Since the ground was never able to get the Node 3 Seedra working again after the fire alarm, today Terry and I are working together to repair it. The experience is kind of like doing a transmission overhaul—a complicated, absorbing, detailed job—but our lives just happen to depend on this one. The other Seedra has not been operating smoothly, which puts a lot of pressure on us to make sure this one is repaired.

Dismantling the beast with Terry’s help is much better than struggling with it on my own, but it’s still unbelievable how much of a pain in the ass this thing is. The valves are positioned in places where no human hand can reach them, and we have to use four different-size wrenches, each turning a bolt only ten or twenty degrees, multiple times. It takes half an hour just to remove one bolt, and Terry tears up the back of his hand so much in the process he has to bandage it—in space, blood wells up into spheres and, if liberated, floats everywhere. We are finally able to get the Seedra out of its rack and float it to the Japanese module, where there is more room to work. Moving such a large mass is a slow and deliberate process. After a break to eat lunch, we return to finish the job. The next day, once we think we have it fixed, we return Seedra to Node 3 to reinstall it into its rack. It doesn’t fit. We try different angles, different approaches, use more or less force, jiggle it, bang into it with our shoulders. Gennady comes down to add some extra muscle. Nothing works. Terry and I examine the beast and realize that there are some washers on the bottom of it that seem to serve no other purpose than to hold it in place once it’s seated correctly. (They were probably designed to protect the Seedra from the vibration of launch.) If we remove those, I think it could shift down a bit and settle properly into place.
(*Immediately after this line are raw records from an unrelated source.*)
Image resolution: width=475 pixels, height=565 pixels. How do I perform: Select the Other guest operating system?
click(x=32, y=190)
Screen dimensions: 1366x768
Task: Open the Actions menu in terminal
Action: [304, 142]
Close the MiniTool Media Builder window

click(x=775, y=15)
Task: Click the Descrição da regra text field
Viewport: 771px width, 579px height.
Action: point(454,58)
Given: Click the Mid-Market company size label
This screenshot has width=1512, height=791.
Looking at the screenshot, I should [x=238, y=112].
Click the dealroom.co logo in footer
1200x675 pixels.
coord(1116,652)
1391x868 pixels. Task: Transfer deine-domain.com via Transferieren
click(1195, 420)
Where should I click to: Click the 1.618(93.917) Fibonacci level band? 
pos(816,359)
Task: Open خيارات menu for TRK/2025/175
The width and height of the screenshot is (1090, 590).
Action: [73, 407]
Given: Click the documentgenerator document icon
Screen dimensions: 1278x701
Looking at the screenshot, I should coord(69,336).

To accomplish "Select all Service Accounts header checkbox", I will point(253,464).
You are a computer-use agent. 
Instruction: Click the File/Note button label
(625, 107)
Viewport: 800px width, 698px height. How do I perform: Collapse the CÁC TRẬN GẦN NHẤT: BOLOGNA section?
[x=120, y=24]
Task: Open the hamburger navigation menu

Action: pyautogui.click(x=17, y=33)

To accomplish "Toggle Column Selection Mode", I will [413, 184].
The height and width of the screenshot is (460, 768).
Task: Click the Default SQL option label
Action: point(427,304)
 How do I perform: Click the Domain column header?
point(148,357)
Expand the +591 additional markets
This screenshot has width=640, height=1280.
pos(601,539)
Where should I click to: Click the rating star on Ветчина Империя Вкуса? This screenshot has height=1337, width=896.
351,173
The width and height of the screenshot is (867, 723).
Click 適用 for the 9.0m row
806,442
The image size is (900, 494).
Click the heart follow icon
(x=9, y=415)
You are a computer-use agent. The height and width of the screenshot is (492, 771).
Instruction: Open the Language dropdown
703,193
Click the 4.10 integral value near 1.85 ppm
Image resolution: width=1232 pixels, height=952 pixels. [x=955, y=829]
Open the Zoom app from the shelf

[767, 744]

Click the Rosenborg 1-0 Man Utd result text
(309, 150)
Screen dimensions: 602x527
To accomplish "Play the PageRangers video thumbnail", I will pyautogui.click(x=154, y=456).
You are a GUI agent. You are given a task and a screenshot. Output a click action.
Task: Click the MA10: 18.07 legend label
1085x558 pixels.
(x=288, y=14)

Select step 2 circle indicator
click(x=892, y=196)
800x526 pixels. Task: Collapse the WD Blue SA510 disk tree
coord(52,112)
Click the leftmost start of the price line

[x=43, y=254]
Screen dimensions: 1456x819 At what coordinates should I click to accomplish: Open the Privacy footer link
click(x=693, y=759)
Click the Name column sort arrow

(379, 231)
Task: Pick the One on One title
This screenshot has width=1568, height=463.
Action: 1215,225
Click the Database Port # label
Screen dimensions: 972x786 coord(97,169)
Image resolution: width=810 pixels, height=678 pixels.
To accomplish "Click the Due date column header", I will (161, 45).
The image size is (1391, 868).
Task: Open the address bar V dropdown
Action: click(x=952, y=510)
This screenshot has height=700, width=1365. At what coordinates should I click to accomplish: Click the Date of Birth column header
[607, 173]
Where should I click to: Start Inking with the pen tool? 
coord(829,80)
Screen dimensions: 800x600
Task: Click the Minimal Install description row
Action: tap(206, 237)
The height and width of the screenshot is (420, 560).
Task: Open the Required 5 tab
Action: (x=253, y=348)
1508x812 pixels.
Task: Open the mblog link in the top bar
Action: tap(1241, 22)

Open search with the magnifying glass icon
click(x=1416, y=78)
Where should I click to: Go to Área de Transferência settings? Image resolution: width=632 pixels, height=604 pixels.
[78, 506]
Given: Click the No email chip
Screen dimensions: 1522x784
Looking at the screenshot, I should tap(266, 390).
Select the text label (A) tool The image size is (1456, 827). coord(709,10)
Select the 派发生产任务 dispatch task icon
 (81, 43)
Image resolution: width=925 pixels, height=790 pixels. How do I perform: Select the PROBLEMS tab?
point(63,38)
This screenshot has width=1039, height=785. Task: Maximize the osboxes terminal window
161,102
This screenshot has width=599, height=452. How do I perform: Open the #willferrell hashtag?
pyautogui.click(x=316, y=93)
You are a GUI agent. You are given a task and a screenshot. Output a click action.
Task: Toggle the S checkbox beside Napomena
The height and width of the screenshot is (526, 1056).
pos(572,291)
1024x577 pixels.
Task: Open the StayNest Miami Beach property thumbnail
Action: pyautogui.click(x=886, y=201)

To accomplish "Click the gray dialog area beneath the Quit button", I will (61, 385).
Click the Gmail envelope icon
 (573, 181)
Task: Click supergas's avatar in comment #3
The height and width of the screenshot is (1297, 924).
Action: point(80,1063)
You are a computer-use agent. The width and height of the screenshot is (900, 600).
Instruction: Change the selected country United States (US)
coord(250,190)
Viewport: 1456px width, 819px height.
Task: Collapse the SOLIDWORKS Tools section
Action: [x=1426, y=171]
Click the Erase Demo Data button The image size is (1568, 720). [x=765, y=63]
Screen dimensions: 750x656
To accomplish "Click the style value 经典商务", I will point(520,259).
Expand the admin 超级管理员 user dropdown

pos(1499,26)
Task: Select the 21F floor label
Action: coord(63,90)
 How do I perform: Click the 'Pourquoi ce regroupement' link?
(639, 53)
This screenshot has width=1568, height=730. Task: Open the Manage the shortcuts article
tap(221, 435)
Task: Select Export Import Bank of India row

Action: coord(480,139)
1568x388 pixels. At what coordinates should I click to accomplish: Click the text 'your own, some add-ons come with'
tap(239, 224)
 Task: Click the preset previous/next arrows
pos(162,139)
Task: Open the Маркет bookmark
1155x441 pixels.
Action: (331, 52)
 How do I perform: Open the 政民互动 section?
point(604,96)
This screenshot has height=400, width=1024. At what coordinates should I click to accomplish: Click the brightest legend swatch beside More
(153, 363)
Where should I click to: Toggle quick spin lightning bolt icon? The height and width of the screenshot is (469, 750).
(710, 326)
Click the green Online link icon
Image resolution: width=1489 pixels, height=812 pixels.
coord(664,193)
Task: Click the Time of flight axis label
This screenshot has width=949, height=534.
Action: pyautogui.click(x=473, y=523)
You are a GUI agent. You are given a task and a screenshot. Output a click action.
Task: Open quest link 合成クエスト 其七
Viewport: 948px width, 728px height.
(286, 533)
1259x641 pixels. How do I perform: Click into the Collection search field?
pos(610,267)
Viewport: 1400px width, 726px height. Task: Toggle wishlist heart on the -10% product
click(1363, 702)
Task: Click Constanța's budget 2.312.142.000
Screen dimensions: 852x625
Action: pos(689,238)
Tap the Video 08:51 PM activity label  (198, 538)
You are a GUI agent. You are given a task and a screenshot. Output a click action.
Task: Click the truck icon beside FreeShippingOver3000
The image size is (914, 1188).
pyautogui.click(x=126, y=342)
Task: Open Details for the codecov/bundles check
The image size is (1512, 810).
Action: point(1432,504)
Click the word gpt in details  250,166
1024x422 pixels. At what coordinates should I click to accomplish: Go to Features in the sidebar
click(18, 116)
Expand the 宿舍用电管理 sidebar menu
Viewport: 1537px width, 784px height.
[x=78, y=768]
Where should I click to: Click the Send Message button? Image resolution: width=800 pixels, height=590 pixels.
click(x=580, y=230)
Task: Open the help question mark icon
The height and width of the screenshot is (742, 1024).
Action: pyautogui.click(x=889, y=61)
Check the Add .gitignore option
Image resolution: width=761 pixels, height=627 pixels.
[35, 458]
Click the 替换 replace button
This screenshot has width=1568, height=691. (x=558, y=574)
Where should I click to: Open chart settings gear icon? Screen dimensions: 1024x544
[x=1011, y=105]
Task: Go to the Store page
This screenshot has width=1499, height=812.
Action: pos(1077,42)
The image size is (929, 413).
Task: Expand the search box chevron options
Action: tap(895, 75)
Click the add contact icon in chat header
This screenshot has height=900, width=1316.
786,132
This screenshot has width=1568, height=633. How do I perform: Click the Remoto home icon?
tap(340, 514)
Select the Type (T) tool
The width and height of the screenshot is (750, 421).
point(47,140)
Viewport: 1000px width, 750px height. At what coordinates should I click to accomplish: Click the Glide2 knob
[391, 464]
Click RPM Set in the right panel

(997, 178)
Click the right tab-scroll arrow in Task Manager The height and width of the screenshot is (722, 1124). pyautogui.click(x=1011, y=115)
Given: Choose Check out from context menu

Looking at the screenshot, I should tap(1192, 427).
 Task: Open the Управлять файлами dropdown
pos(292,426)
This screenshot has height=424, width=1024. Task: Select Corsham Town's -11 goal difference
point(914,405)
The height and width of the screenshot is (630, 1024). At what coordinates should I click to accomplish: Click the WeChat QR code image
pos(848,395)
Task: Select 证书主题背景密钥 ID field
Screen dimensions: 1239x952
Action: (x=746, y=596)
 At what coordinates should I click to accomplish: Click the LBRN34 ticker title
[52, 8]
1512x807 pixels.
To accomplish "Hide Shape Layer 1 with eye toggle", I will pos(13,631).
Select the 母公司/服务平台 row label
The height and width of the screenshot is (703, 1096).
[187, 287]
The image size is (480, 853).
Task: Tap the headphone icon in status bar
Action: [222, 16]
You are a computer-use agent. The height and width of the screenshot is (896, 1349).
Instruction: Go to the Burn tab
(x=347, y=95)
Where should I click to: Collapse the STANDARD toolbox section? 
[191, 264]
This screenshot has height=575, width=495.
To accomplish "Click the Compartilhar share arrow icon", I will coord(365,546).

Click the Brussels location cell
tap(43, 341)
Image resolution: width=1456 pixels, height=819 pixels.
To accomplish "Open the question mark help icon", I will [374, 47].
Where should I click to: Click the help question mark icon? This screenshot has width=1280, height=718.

I call down to the ground to describe my idea about the washers, expecting to get the typical NASA answer that this will require further study and consultation with experts—days of emails, phone calls, and meetings—before they reach the conclusion that it would be an acceptable solution. NASA’s tendency toward an abundance of caution and excessive analysis is both a good thing and a bad thing. We always err on the side of doing things the way they have always been done if those things haven’t killed any astronauts or destroyed any important hardware. Yet this attitude often keeps us from trying new things that would save everyone a good deal of time and trouble. I don’t think the control center always takes into account that our time and energy are resources that can be wasted.

After a short interlude of consultations, the ground tells us to try removing the washers. Terry and I exchange a surprised look. Maybe the culture in the control center is changing; maybe the flight controllers are getting better at trusting astronauts’ judgment.

Having been given the go-ahead, I happily pry off the washers using a crowbar and a good deal of effort. Terry has to steady the Seedra in place while I pry, since in weightlessness the mass of the machine doesn’t hold it down against the force I’m applying. Terry and I now can slide the Seedra into its rack perfectly, and the thunk it makes as it slides into position is deeply satisfying. We’ll wait until tomorrow to try powering it up.

As we are putting our tools away, Terry shouts something with a childlike excitement in his voice: “Hey! Candy!”

A little piece of something edible looking is floating by. It often happens that bits of food get away from us and provide an unexpected snack for someone days later.

“Remember the mice,” I warn him, “It might not be chocolate.”

He takes a closer look at it. “Shit, it’s a used Band-Aid,” he says. He catches it and puts it in the trash. Later that night, we tell Samantha the story and she tells us that last week she ate something she thought was candy and realized only too late that it was garbage.